“One day I’ll be missing this place”
I read these words from a former staff nurse as a comment to a picture of the hospital where I am both a visiting consultant and a volunteer doctor. And I can’t blame them really, with the economic turmoil and the harsh reality of the nursing profession. Sometimes I myself am asked why I continue to stay despite the difficulties of medical practice and I tell them the story of one patient in particular who helped me place things in perspective.

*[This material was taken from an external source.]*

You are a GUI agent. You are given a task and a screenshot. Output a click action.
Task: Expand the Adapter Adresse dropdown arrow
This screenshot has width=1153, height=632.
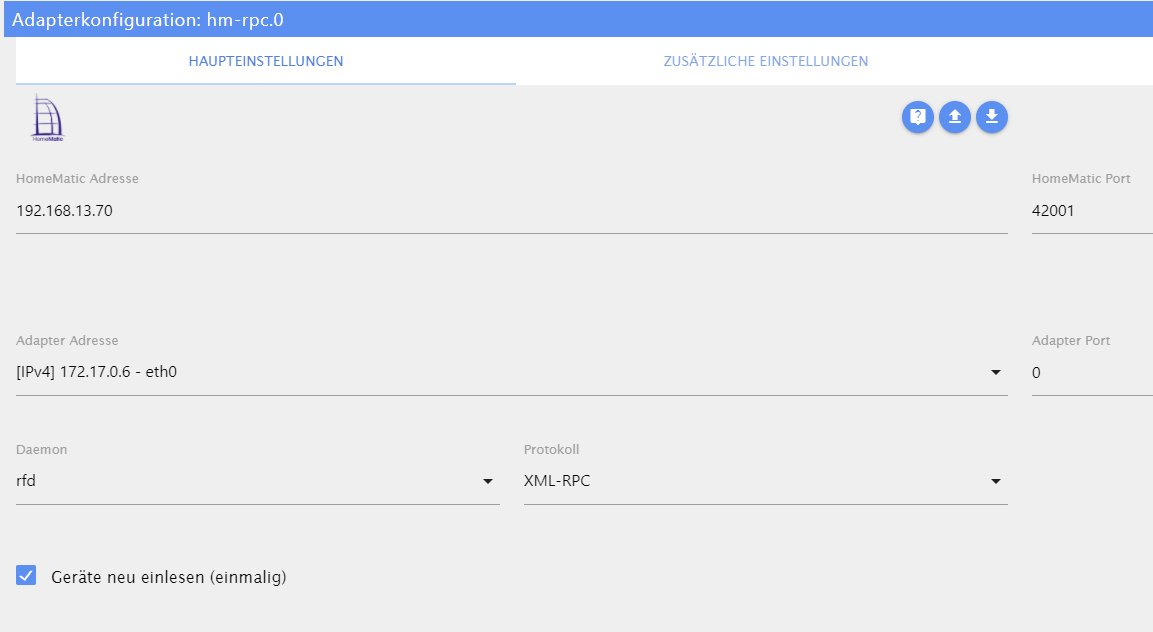click(996, 372)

I went to see this particular patient because she was referred to me for cardiopulmonary risk evaluation prior to a planned open cholecystectomy procedure, nothing out of the ordinary at first but when I looked briefly at her chart, I noted that she came from a far off town, at least two to three hours away. I confirmed this with the patient when I did my rounds and she told me that they even had to take a boat as part of the commute. I recall being to that town before on a medical mission at a friend’s invitation, so I know that it’s really a long way. When I asked how come they happened to be admitted at this particular hospital, she told me, and this would not be the first time, that her National Health Insurance Program (PhilHealth) payments were not up to date and hence, were not eligible for the program.
But the patient continued with her story and told me that she was not looking for a free accommodation and hospital services but rather, where the rates were lower, at least in more affordable compared to the private hospital where she first sought consult and later upon knowing the amount she had to pay, just opted to go back home despite the pain and discomfort she was feeling at that time, simply because she could not afford it. She tells me she has some money with her, but not enough she reckons for the expenses after the surgery; so that is why she will be asking for financial aid from the local politicians, a common practice I observed. She does not want to be begging for alms, but what can she do? She really wants to get well, to be relieved of the pain and suffering she told me. I finished my examination and promised her to help her in the best way that I could medically. I excused myself to make notes and place my written evaluation. The medical assessment would be the easy part; it’s all based on objective and sound scientific and medical data that’s readily available. It’s the human aspect of the healing process that’s a little tricky. The part where our mentors would say the art of medicine comes in, making that human connection and not just treating the patient as a compilation of lab results and imaging studies. In a way I’m thankful that she chose to go to this quaint hospital where it may be a little out of the way, not have the most advanced equipment, and sometimes where things just don’t go the way we plan them to be; but its doors are always open to those who seek medical aid, regardless of creed, race or stature in life. Likewise, the doctors who choose to serve here are more than willing to help out, despite the hurdles and insurmountable odds they have to face. And maybe that’s one of the reasons I choose to stay, because more than just a job, it’s a calling if you may, where I can practice my profession and give back something in return. Besides, here I can be an agent of change and there will always be something new to learn; mostly in the practice of medicine and sometimes, life in general.
In the words of the Blessed Mother Teresa: “Stay where you are. Find your own Calcutta. Find the sick, the suffering and the lonely right there where you are – in your own home and in your own families, in your work places and in your schools.. You can find Calcutta all over the world if you have the eyes to see. Everywhere, wherever you go, find people who are unwanted, unloved, uncared for, just rejected by society – completely forgotten, completely left alone.”